• **YOUR TASK**: Rewrite the part of the records that opens with the line containing "Viewport: 906px width, 1316px" and closes with the line containing "[x=265, y=400]", changing "category" to "section" and leaving everything else as it is.

§ §

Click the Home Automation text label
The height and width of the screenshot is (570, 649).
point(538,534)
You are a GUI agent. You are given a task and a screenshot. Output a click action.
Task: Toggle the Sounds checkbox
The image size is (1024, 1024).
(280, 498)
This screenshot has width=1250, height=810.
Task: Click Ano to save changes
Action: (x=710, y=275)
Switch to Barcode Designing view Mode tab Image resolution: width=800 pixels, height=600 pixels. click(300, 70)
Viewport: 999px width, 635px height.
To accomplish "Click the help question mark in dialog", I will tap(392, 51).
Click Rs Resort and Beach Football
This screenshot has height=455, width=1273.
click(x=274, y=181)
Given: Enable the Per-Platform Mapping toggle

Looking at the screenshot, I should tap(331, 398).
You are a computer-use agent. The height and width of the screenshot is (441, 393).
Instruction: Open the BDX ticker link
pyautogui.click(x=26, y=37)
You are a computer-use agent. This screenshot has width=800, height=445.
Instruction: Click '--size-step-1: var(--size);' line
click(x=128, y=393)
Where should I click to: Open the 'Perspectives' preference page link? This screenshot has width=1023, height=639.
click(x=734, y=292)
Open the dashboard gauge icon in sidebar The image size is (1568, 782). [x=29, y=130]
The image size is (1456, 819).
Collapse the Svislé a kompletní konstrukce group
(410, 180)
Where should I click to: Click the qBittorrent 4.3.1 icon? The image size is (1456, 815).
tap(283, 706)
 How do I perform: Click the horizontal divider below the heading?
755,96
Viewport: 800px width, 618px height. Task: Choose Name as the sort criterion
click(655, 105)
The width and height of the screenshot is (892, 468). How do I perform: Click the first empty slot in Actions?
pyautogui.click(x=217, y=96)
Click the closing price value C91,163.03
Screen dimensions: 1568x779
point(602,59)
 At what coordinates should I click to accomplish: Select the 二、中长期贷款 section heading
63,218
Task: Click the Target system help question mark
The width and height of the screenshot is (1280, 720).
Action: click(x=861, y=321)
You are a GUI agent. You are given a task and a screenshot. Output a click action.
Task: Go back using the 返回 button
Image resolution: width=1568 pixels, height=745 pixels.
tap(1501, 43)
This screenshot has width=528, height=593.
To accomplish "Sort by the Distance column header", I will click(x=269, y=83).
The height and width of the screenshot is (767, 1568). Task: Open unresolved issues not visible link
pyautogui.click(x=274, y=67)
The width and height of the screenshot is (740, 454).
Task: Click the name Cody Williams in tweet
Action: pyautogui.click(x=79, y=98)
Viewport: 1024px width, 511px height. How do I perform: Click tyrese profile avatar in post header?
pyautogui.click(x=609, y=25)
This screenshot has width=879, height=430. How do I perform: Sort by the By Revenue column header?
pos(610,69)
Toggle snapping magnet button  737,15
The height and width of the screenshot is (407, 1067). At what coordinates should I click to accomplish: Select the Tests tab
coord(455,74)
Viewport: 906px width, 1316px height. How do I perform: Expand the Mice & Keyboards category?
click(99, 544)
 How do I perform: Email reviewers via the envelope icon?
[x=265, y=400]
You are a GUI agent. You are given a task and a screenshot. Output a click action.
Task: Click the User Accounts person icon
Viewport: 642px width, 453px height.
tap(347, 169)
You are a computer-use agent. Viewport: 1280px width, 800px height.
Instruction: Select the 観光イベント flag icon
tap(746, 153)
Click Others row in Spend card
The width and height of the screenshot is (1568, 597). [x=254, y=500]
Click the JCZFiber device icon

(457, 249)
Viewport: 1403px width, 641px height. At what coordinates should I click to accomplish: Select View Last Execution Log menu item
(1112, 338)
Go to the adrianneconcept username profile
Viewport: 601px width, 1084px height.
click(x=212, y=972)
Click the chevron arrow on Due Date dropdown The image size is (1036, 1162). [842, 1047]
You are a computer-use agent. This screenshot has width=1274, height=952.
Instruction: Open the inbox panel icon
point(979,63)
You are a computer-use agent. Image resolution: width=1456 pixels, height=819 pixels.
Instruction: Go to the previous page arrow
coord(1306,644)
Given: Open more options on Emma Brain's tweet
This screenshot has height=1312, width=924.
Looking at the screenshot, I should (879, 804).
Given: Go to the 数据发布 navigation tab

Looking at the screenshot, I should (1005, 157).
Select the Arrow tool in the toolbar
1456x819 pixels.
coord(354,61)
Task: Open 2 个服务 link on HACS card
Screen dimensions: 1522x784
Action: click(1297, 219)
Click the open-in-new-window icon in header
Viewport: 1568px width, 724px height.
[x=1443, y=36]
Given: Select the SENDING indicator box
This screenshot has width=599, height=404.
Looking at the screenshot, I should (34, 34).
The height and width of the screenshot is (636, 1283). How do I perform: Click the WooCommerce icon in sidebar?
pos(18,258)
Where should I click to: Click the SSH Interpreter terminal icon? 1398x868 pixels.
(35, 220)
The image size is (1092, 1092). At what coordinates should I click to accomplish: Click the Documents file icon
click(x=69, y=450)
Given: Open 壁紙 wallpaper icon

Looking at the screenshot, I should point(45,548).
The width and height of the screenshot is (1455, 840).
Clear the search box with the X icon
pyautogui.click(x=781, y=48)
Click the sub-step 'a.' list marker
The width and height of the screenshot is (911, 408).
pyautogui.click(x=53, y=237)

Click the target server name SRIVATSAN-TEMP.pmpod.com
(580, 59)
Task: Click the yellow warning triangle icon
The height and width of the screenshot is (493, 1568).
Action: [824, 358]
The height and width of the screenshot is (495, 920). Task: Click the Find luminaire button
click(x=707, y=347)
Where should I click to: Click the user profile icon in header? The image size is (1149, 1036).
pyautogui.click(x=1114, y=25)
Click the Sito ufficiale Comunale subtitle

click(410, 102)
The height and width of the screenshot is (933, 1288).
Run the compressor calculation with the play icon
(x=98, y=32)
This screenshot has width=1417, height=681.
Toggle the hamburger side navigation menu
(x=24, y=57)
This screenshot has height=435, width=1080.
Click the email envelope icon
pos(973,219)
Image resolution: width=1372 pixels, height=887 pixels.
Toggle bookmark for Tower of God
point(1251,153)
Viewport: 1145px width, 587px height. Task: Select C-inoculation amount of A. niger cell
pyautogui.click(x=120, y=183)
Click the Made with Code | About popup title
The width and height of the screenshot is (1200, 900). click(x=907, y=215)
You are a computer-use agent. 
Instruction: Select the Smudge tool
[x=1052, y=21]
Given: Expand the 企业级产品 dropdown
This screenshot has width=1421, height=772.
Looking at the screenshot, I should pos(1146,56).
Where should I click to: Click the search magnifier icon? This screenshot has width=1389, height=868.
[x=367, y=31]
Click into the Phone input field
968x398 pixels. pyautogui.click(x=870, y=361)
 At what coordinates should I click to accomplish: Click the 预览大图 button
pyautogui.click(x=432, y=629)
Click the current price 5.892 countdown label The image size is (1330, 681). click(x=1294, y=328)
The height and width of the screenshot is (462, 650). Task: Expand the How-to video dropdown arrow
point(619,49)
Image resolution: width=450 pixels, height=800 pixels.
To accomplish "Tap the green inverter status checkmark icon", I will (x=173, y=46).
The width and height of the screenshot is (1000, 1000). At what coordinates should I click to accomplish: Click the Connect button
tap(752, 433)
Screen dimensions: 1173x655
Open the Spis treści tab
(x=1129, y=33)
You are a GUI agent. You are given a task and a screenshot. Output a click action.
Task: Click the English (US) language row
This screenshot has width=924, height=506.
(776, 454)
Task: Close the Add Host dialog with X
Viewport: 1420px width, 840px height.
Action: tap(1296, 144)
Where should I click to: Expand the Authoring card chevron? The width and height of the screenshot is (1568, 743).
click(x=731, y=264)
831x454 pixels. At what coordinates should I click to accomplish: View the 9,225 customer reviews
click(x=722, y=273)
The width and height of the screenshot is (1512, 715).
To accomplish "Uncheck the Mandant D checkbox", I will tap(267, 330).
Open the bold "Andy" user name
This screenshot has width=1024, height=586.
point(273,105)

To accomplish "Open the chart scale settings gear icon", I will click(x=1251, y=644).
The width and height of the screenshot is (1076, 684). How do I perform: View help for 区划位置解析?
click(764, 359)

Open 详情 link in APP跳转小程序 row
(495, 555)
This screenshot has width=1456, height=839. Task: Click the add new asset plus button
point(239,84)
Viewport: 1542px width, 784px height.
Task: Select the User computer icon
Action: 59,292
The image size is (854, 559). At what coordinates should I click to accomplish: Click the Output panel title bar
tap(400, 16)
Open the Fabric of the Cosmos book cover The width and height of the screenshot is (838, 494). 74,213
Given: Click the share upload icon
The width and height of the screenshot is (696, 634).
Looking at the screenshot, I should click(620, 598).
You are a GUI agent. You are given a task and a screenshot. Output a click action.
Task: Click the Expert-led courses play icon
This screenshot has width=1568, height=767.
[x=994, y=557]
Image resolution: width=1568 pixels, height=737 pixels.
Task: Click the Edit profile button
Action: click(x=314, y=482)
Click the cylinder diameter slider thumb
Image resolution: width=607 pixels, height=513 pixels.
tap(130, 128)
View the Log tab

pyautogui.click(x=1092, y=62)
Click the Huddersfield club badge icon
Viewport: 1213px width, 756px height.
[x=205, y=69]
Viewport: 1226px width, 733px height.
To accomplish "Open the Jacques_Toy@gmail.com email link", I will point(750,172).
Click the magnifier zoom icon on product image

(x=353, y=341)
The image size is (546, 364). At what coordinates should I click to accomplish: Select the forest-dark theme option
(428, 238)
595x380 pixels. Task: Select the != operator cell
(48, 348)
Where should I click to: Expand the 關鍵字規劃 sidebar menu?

§ §

• **ANSWER FOR THE TASK**:
Viewport: 906px width, 1316px height. How do I perform: Expand the Mice & Keyboards section?
click(99, 544)
 How do I perform: Email reviewers via the envelope icon?
[x=265, y=400]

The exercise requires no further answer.